How to develop cross-sector partnerships

But how do you establish a strong cross-sector collaboration? Here are 5 steps towards building successful partnerships:

  1. Understand the issue
    Explore your customer journey to determine where partnerships can be linked. Define your major needs but also your own strengths to look for complementarity in the strengths of possible partners.
     
  2. Know and respect your partners
    Understand your partners’ resources and values, as well as their limitations and challenges. Be open-minded and transparent about your own limitations.
     
  3. Start small and scale up
    Sometimes a partnership appears to be a match made in heaven, but trying to sell it internally holds back implementation. So don’t start company-wide, but with a coalition of the willing to take a broad approach afterwards. Build trust, do a lot of testing and adjust the partnership’s operationality and arrangements on a smaller scale before moving to more ambitious plans. Understand that it’s a marathon, not a sprint.
     
  4. Co-create a partnering agreement
    Establish clear roles and responsibilities along with objectives and a decision-making structure, ensuring proper accountability and efficient delivery.
     
  5. Ensure strong communication
    Strong communication is key both within the partnership and externally to generate success and continue to build buy-in with other stakeholders.

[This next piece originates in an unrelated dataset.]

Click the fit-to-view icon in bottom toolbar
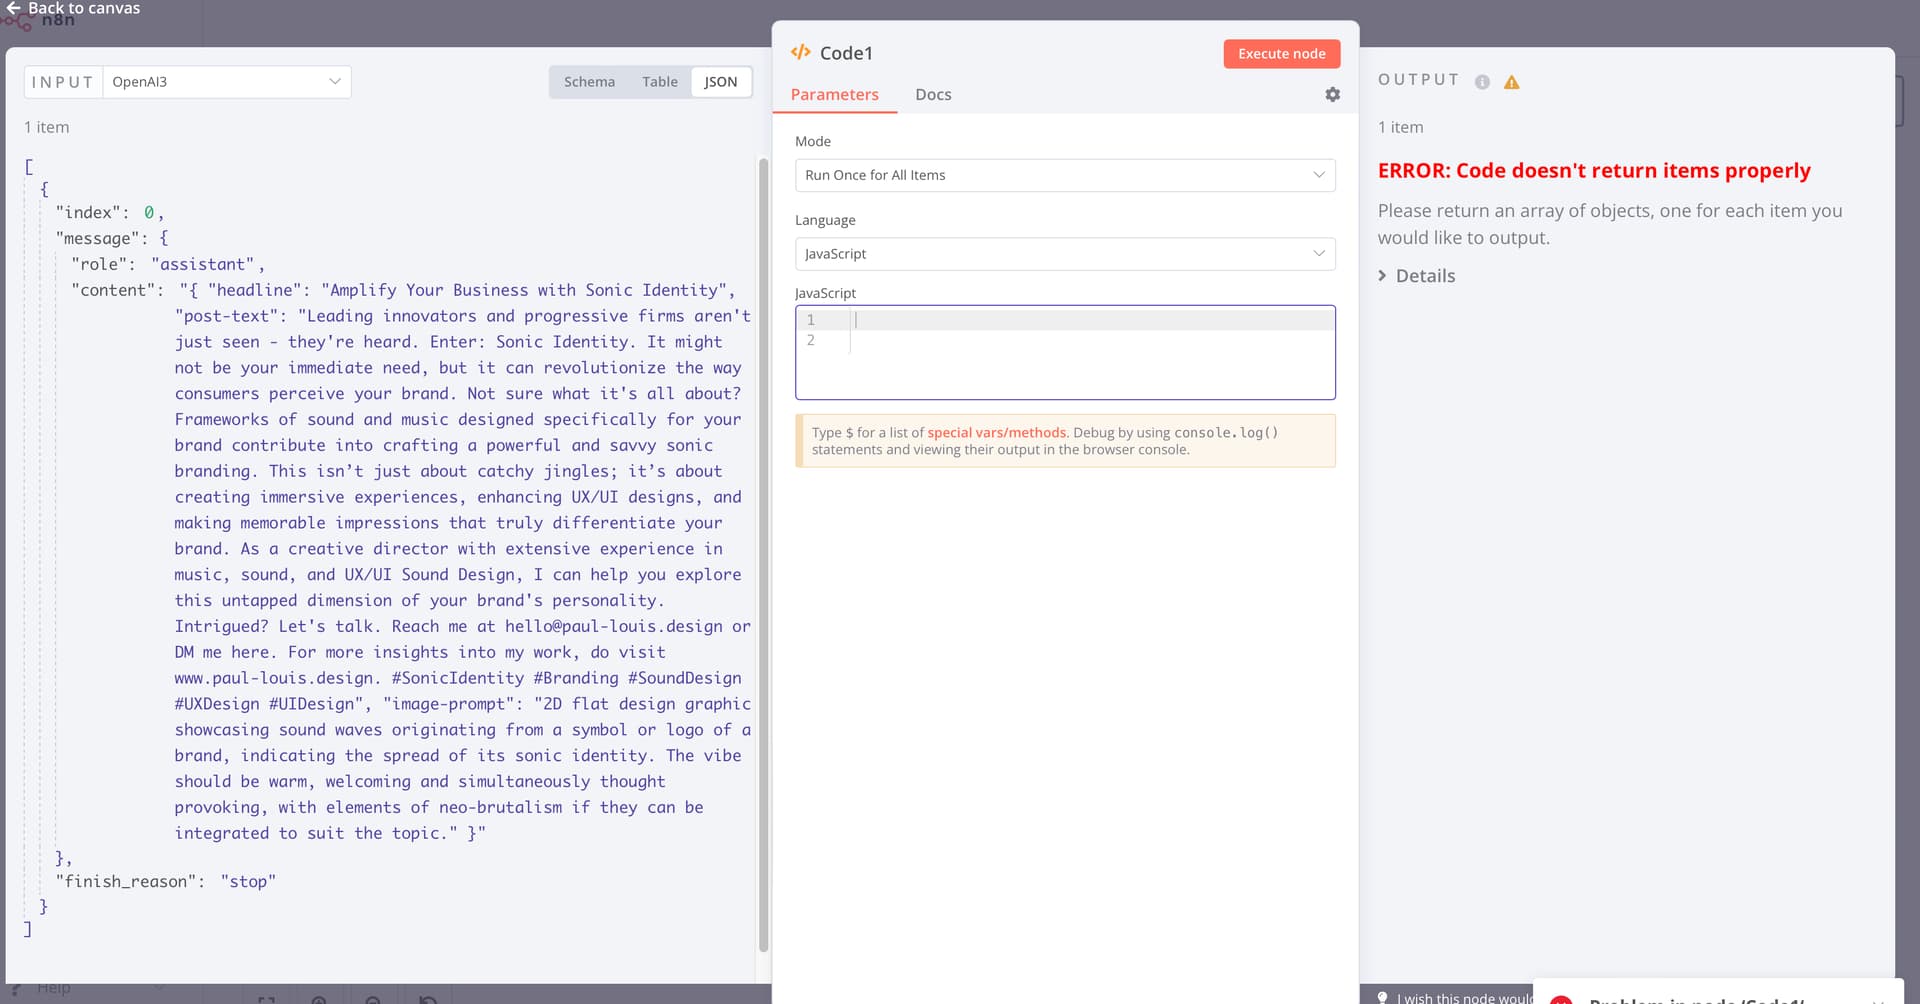 click(266, 1000)
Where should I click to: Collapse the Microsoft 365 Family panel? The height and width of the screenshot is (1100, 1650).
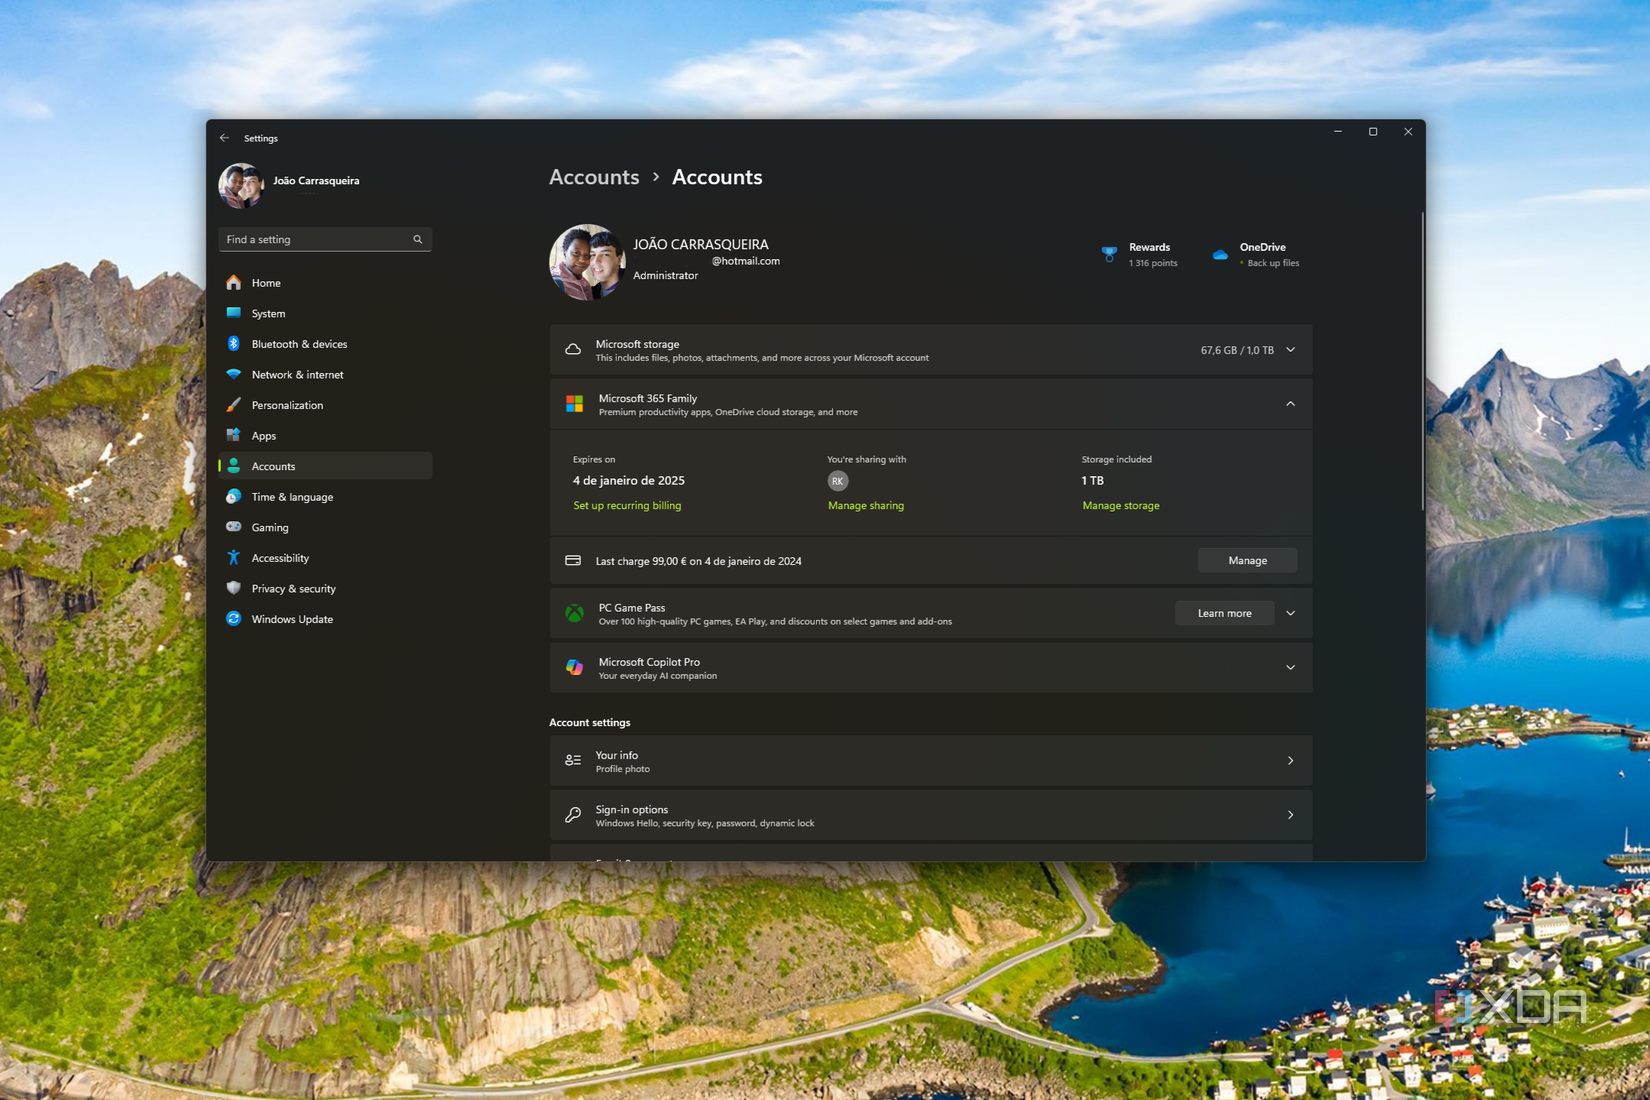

"Cross-sector partnerships are about achieving more together than alone. Achieving more for each other’s businesses, but also for the customer."

Bram Vromans

 

Win-win

“In the end, cross-sector partnerships are about achieving more together than alone. Achieving more for each other’s businesses, but also for the customer,” says Vromans. Whether the partnership entails a personnel exchange or the offering of products of another retailer, the impact on the customer experience is always for the better. A faster service, a wider array of products, attractive discounts or promotions, customers always benefit from cross-sector partnerships. As such, it’s a win-win and for that reason cross-sector collaboration will without a doubt be embedded as a viable business strategy for companies in the future.